The question we’re going to be looking at today is inspired by our course, Query GA4 Data in Google BigQuery.
Why are my Intraday Table timestamps set in the future when I query them?
The intraday table is automatically generated in your Google BigQuery dataset when you enable the streaming export in Google Analytics 4 settings.
The intraday table is named events_intraday_YYYYMMDD
and typically there’s just one of those – timestamped for today.
(If you disable the daily table export option and/or something prevents GA4 from deleting these tables you might see more than one).
The intraday table is near realtime – the latency of data hitting the table vs. when it was recorded in the data source might be as low as a few seconds.
It can thus throw you off when you see that some of the event timestamps are in the future (or too far in the past to make sense).
There is a very simple reason for this and an equally simple solution. In this article we’ll take a look at why this happens and how to solve this in your queries.
Video walkthrough
If you prefer this walkthrough in video format, you can check out the video below.

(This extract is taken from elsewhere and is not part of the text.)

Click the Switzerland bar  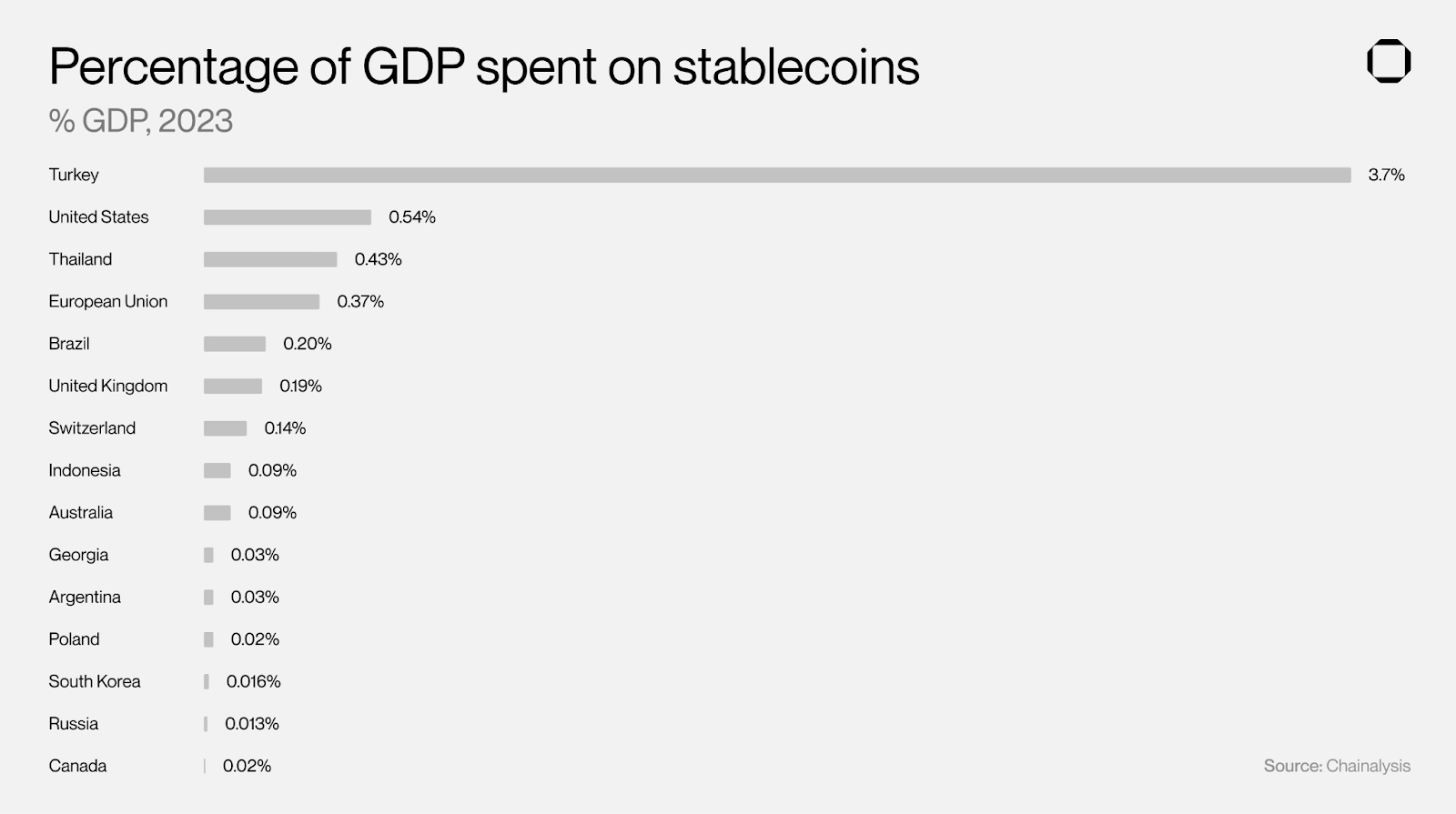[225, 428]
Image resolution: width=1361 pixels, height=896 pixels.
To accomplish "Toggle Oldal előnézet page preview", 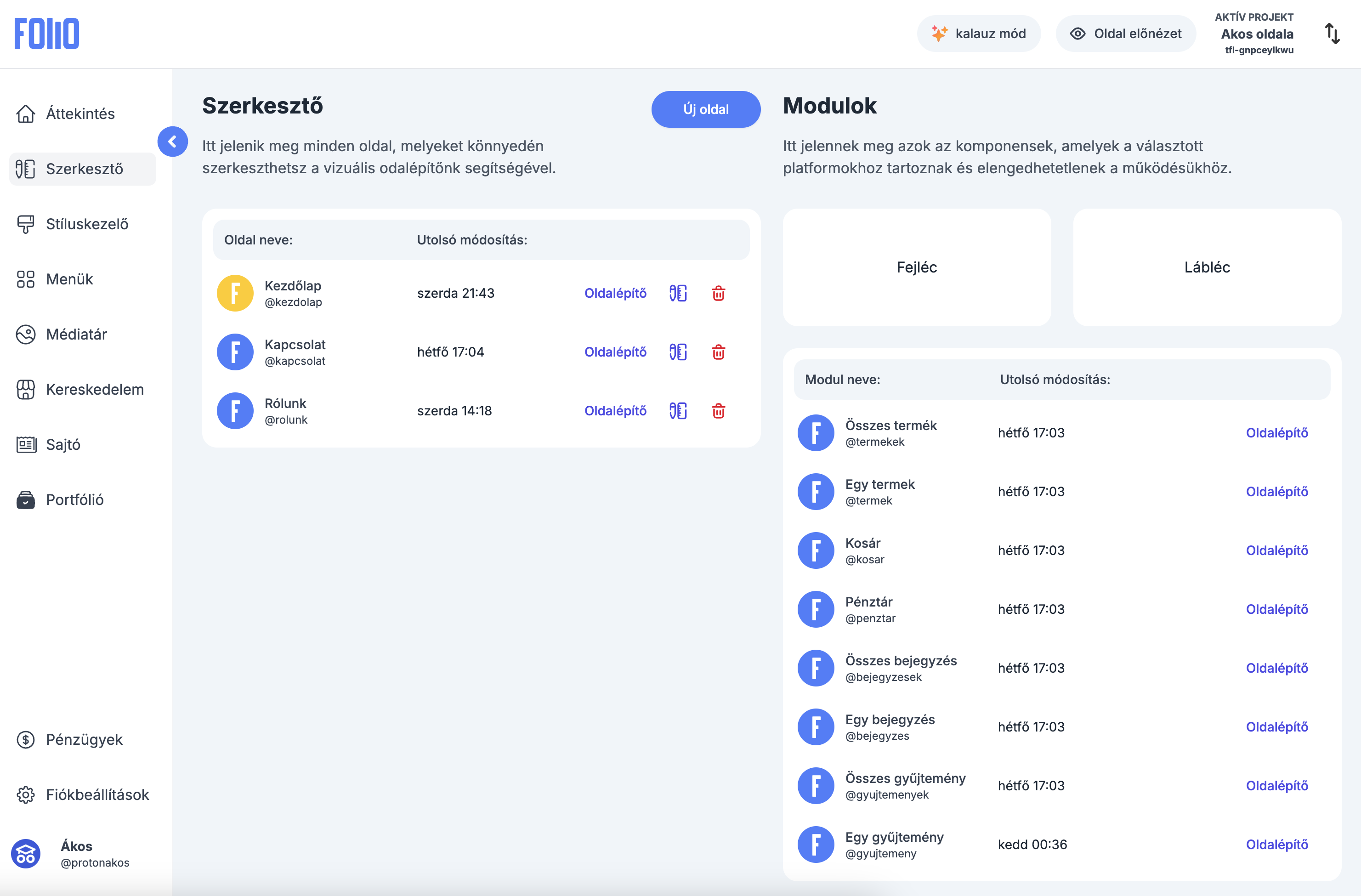I will (x=1125, y=34).
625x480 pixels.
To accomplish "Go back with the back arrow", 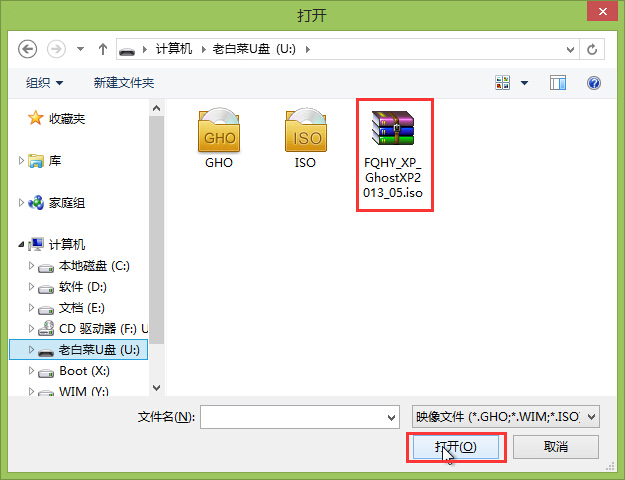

Don’t forget to subscribe to the Simmer YouTube channel for more content like this.
The intraday table
The table named events_intraday_YYYYMMDD
is the intraday table because it accumulates data throughout the day, as new events are passed through Google Analytics 4.
It’s different from the daily tables (events_YYYYMMDD
) as those are exported once per day in bulk.
As intraday collects the data from “today” in realtime, you first need to agree with Google BigQuery on what “today” refers to. BigQuery can’t guess what timezone you want to query, which is why the default UNIX timestamp format of the event_timestamp
column in BigQuery is always in UTC time.
You’ll get a list of all the hours in your intraday table with this query:
SELECT
EXTRACT(hour
FROM
TIMESTAMP_MICROS(event_timestamp)) AS hour
FROM
`project.dataset.events_intraday_YYYYMMDD`
GROUP BY
hour
ORDER BY
hour
Now, depending on whether your Google Analytics 4 property timezone setting is behind or ahead of UTC, you might see hits either in the future (if you’re behind UTC) or too far in the past (if you’re ahead of UTC, as I am).
You can check your property settings in GA4 Admin -> Property Settings.
In this case, the reporting timezone for my GA4 data is UTC/GMT +2, which means that I’ll consistently see my UTC timestamps reported two hours in the past. Fortunately there’s an easy way to fix this in your SQL queries.
Use timezone to clarify your date/time-related queries
The EXTRACT
function, by default, extracts the part from the UTC timestamp. So in the query example above, the hour of day is set in UTC, which means that it will be off by 2 hours when I compare it with the actual time when GA4 reported the hit.
You can add an extra parameter to the EXTRACT
function: AT TIME ZONE
. The value for this parameter needs to be a recognized timezone name (e.g. "Europe/Helsinki"
) or a UTC offset in hours (e.g. "+02"
).
When you then run the query, the extraction happens relative to the timezone you specified. Here’s a sample query that compares the UTC output and the conversion to my local timezone.
SELECT
EXTRACT(DAY
FROM
TIMESTAMP_MICROS(event_timestamp)) AS day_utc,
EXTRACT(hour
FROM
TIMESTAMP_MICROS(event_timestamp)) AS hour_utc,
EXTRACT(DAY
FROM
TIMESTAMP_MICROS(event_timestamp) AT TIME ZONE "Europe/Helsinki") AS day_local,
EXTRACT(hour
FROM
TIMESTAMP_MICROS(event_timestamp) AT time zone "Europe/Helsinki") AS hour_local
FROM
`simoahava-com.analytics_206575074.events_intraday_20221128`
GROUP BY
1,2,3,4
ORDER BY
4
It’s a simple solution but nevertheless effective.
Note that typically when you do queries directly against the timestamp, using TIMESTAMP_MICROS
, for example, the output is shown in UTC. You can use functions like DATETIME
, which accept an optional timezone parameter if you want to display the timestamp in some other timezone.
Summary
The UNIX timestamp counts the amount of time (typically in milliseconds) that has elapsed since January 1, 1970. It’s a fairly standardized way of aligning events in time. This timestamp is always in UTC time.
The event_timestamp
column in the Google Analytics 4 export to Google BigQuery is a UNIX timestamp in microseconds (accurate to one millionth of a second). When you convert it into a BigQuery timestamp type with TIMESTAMP_MICROS
, the value is displayed and handled in UTC time.
Typically this makes little different, because you’re not necessarily interested in how that timestamp relates to your local time, but when working with realtime (or near realtime) data, the results can seem disorienting.
Luckily SQL has you covered, and you can use timezone conversions with your date and time functions handily. You just need to know what the relevant timezone is!